* **TASK INSTRUCTIONS**
Extract exactly the lines from the top of the records through the line containing "You are a computer-use", and keep pictures out of the copy.

Stored items from a collection
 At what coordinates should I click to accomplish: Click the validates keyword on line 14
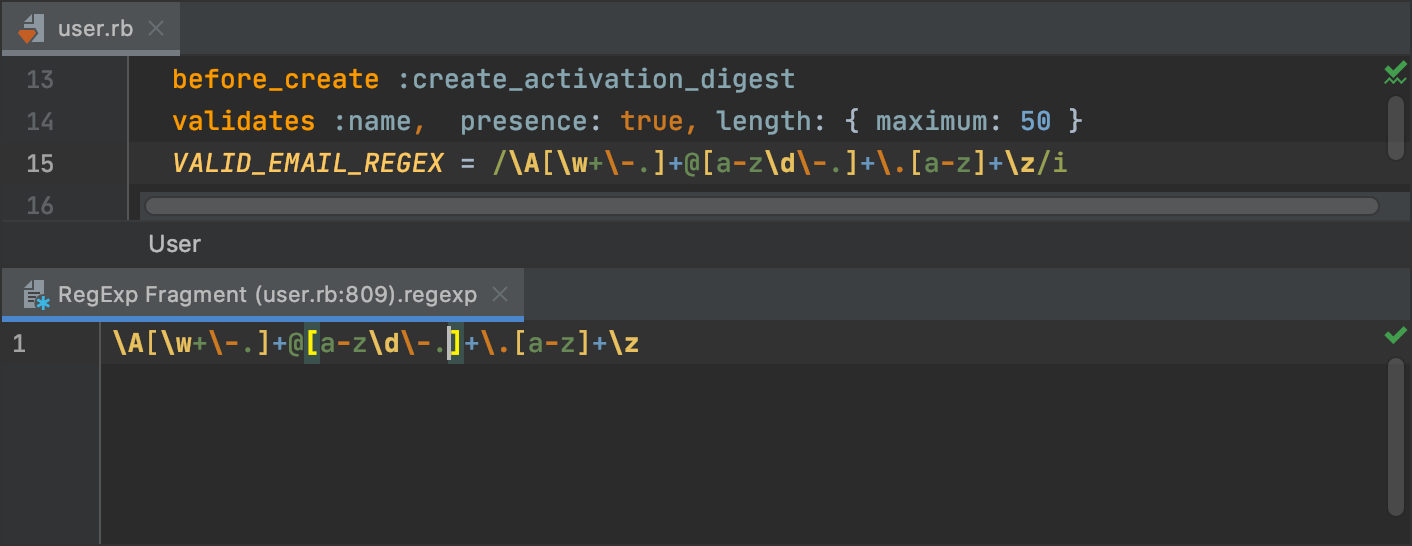243,121
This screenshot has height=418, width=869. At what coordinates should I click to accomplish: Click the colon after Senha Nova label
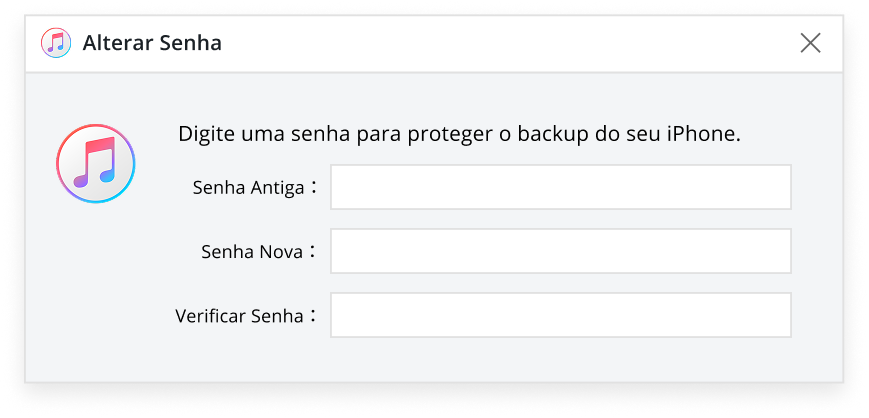(313, 251)
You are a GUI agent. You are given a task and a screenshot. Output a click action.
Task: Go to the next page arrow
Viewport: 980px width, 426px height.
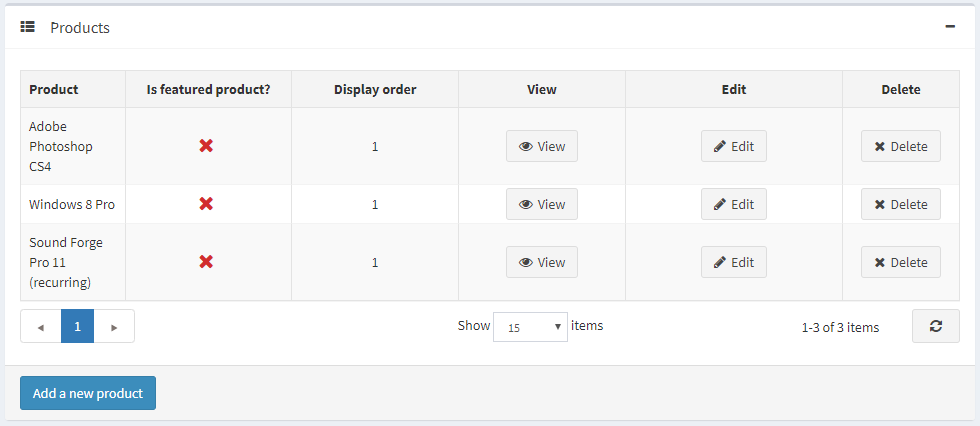click(114, 326)
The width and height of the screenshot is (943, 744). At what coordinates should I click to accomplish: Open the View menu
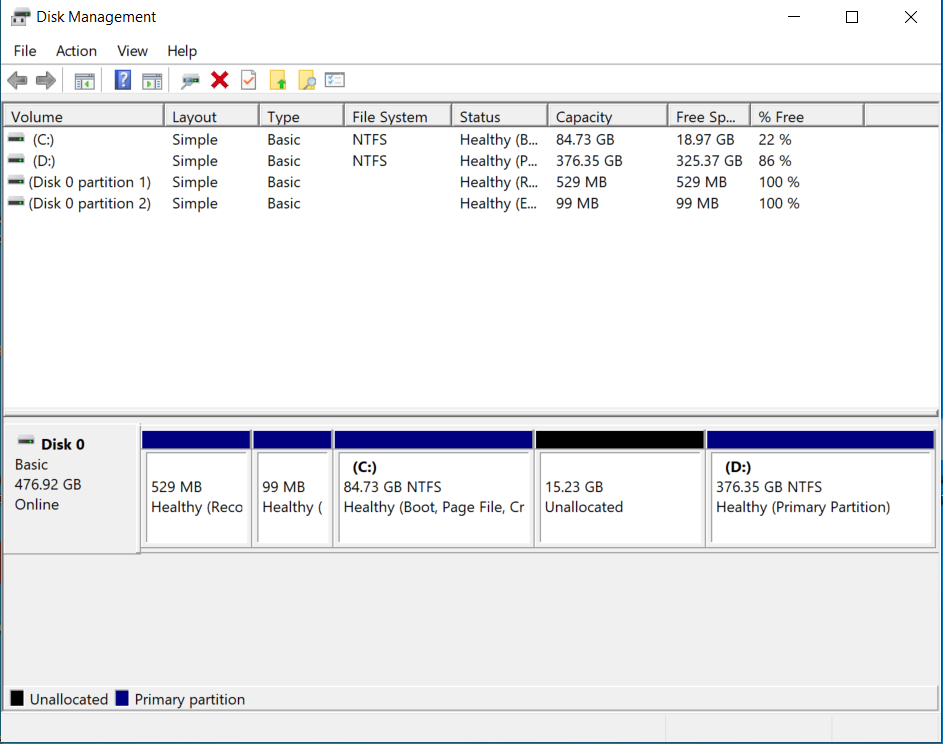(x=132, y=51)
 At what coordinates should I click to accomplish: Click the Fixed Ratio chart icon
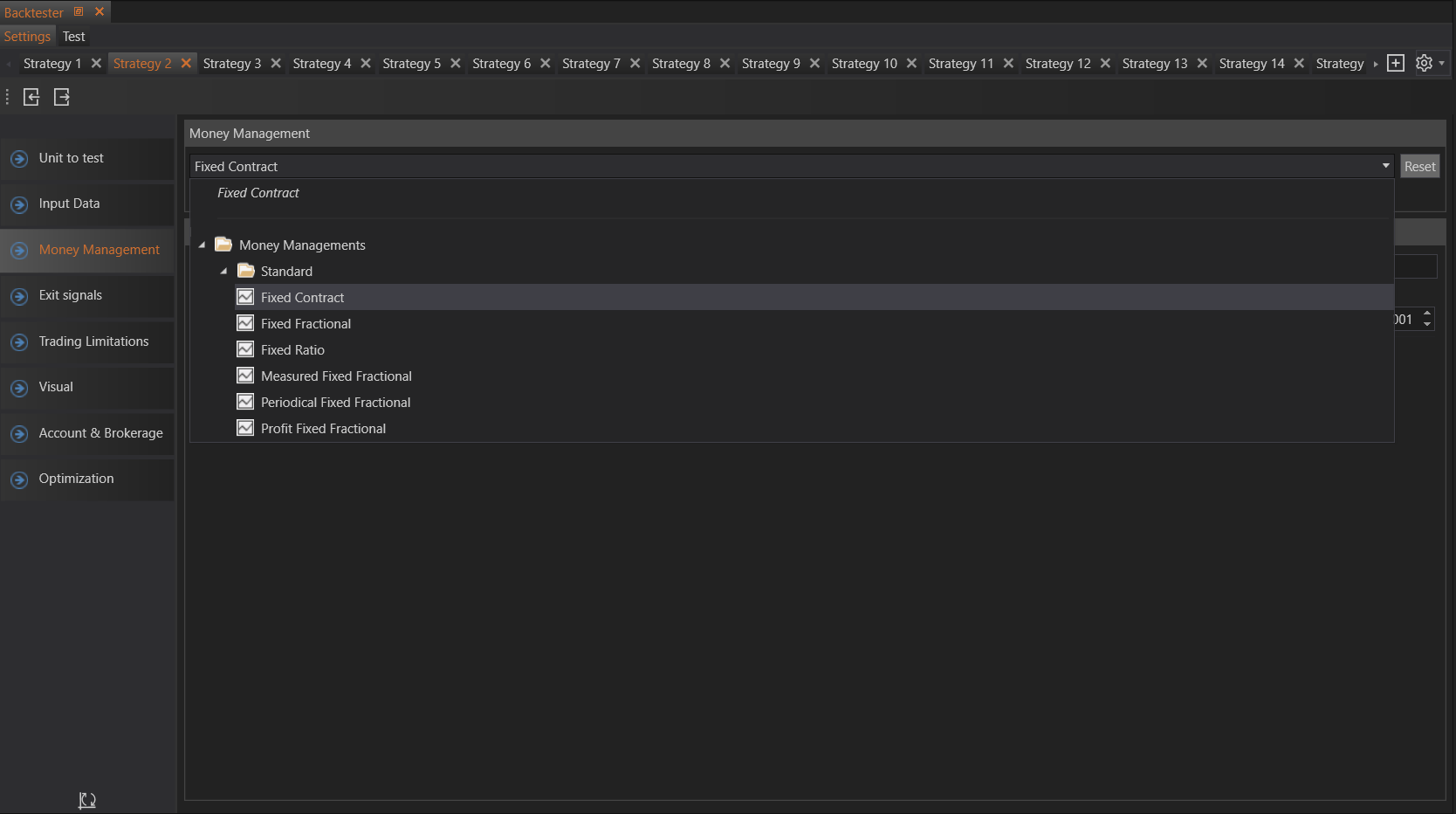(245, 349)
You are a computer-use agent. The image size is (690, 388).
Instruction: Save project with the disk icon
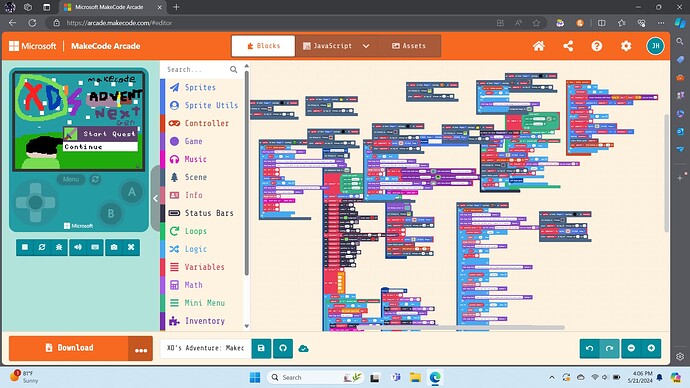coord(261,348)
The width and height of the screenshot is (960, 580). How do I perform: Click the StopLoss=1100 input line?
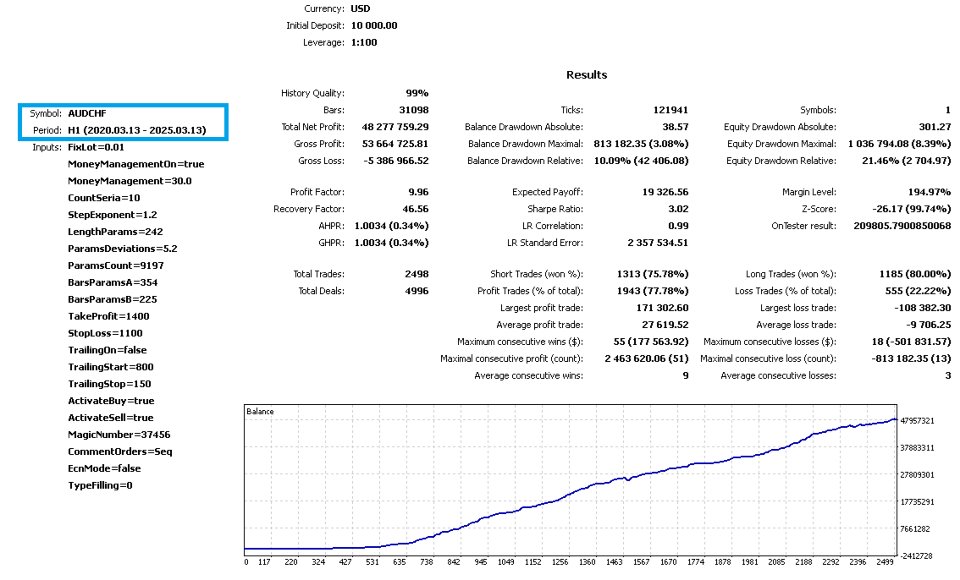pyautogui.click(x=105, y=333)
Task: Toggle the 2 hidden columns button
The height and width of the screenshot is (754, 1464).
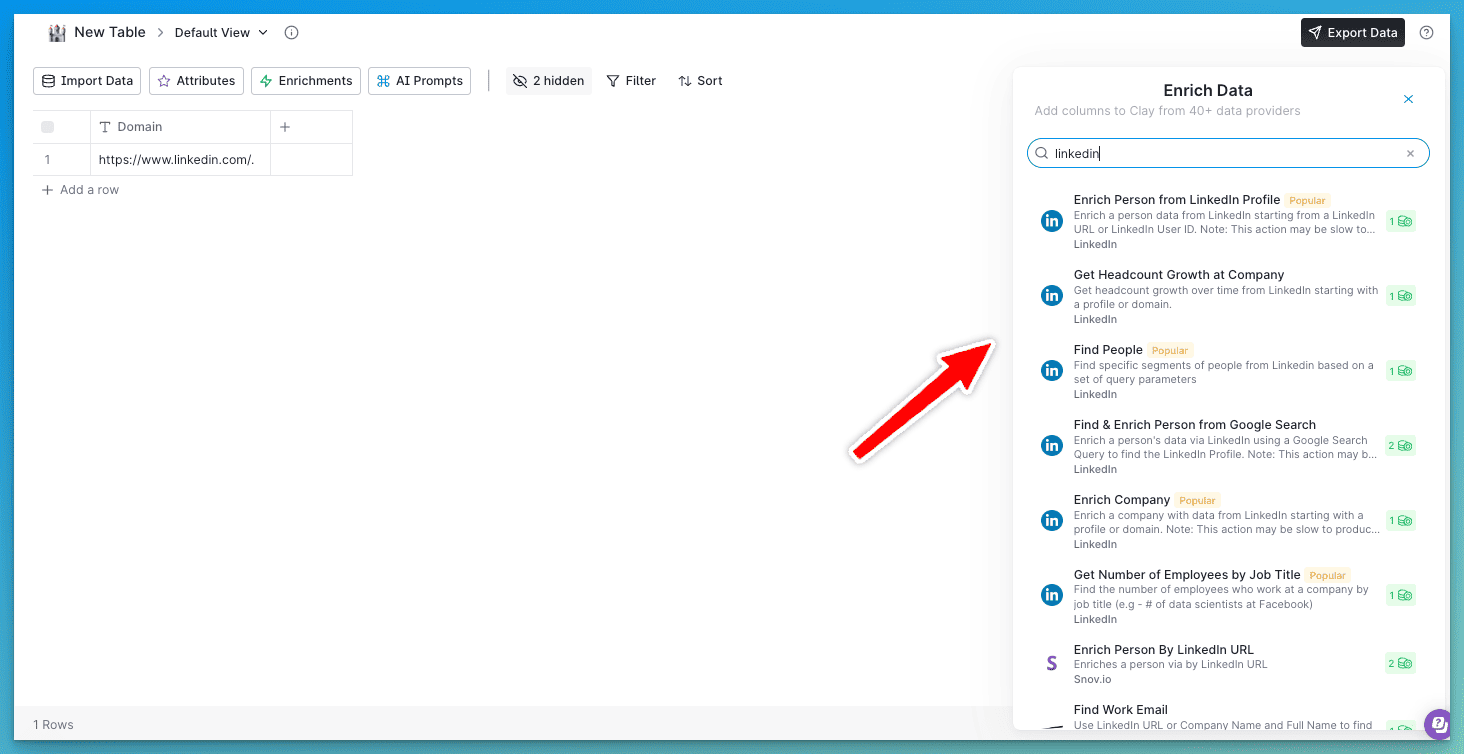Action: click(x=548, y=81)
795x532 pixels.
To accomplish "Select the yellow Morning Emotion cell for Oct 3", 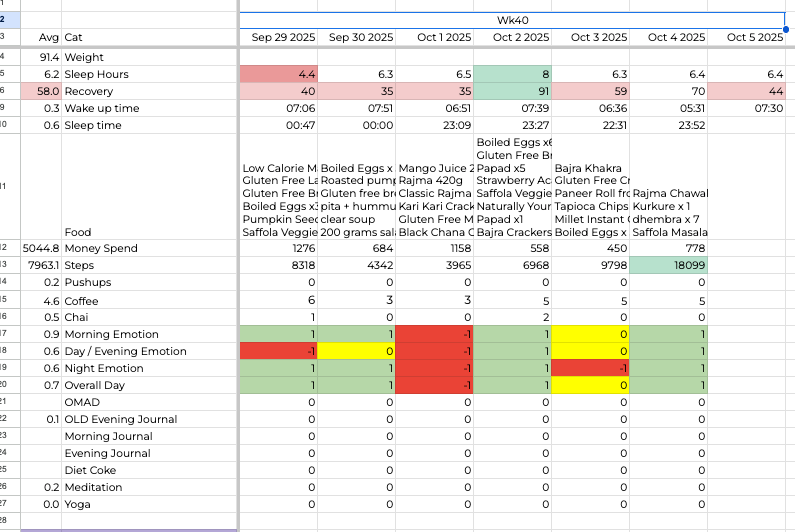I will [590, 334].
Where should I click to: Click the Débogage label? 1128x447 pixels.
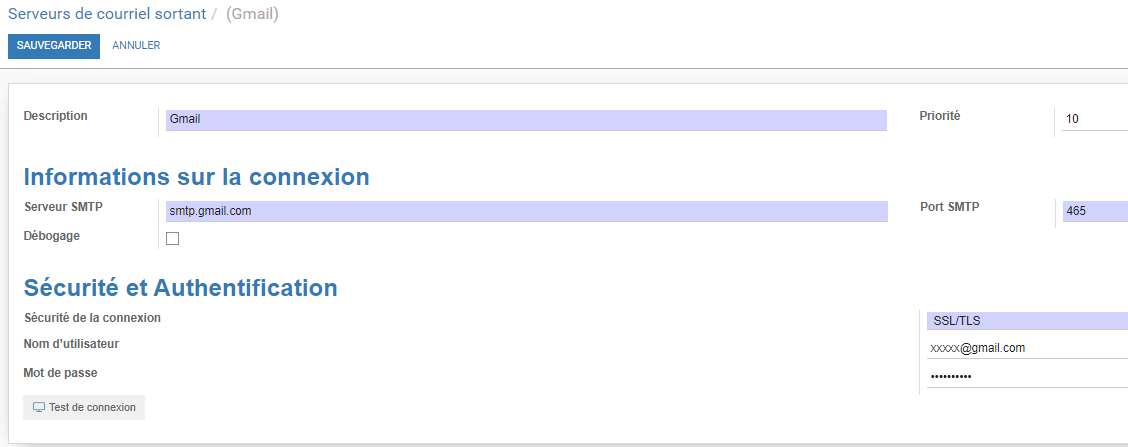52,235
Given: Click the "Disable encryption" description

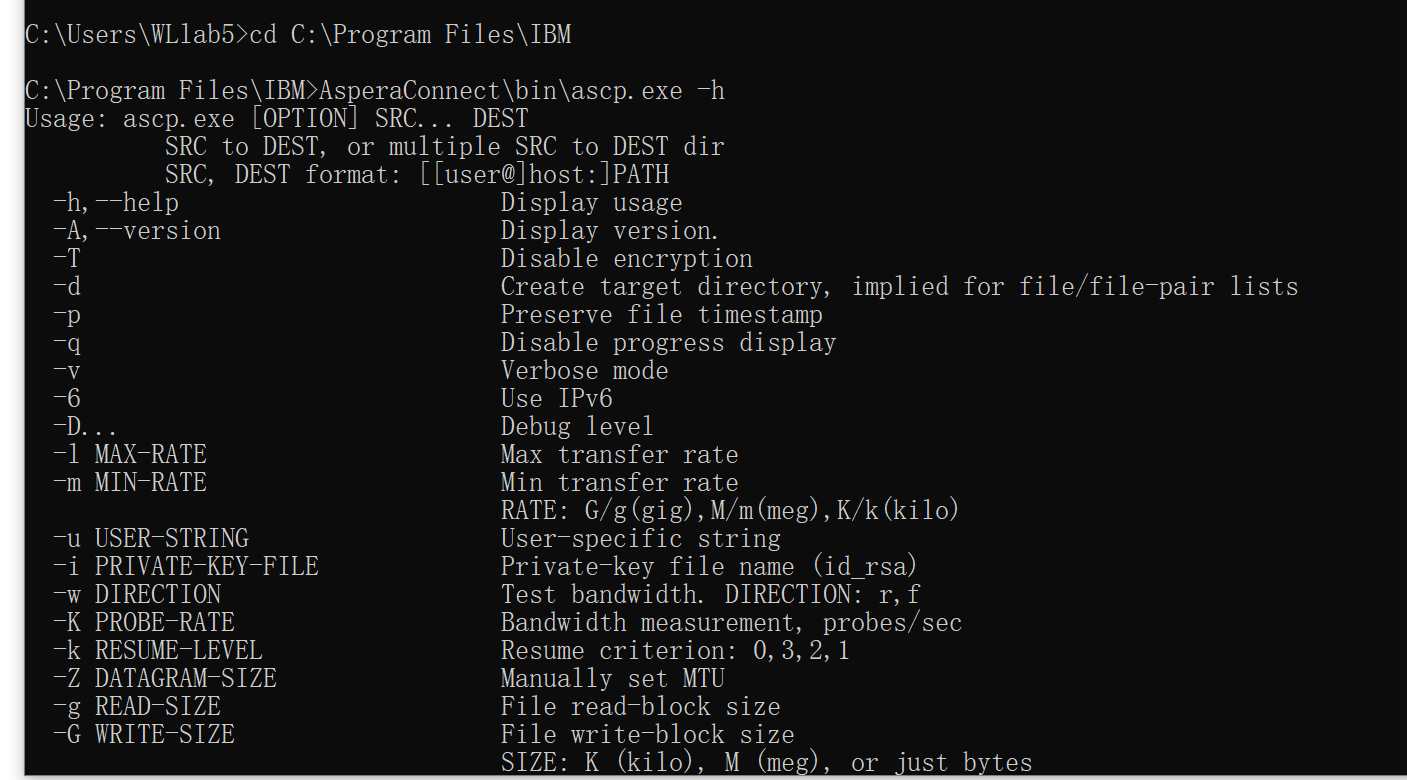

* **PROBLEM SOLUTION**
 At what coordinates should I click to accomplish: Click the validates keyword on line 14
243,121
This screenshot has height=418, width=869. At what coordinates should I click to accomplish: Click the colon after Senha Nova label
(313, 251)
You are a GUI agent. You are given a task and a screenshot. Output a click action.
Task: Go to the next page arrow
Viewport: 980px width, 426px height.
click(114, 326)
The width and height of the screenshot is (943, 744). At what coordinates should I click to accomplish: Open the View menu
(x=132, y=51)
 At what coordinates should I click to accomplish: Click the Fixed Ratio chart icon
(245, 349)
You are a computer-use agent. The image size is (690, 388).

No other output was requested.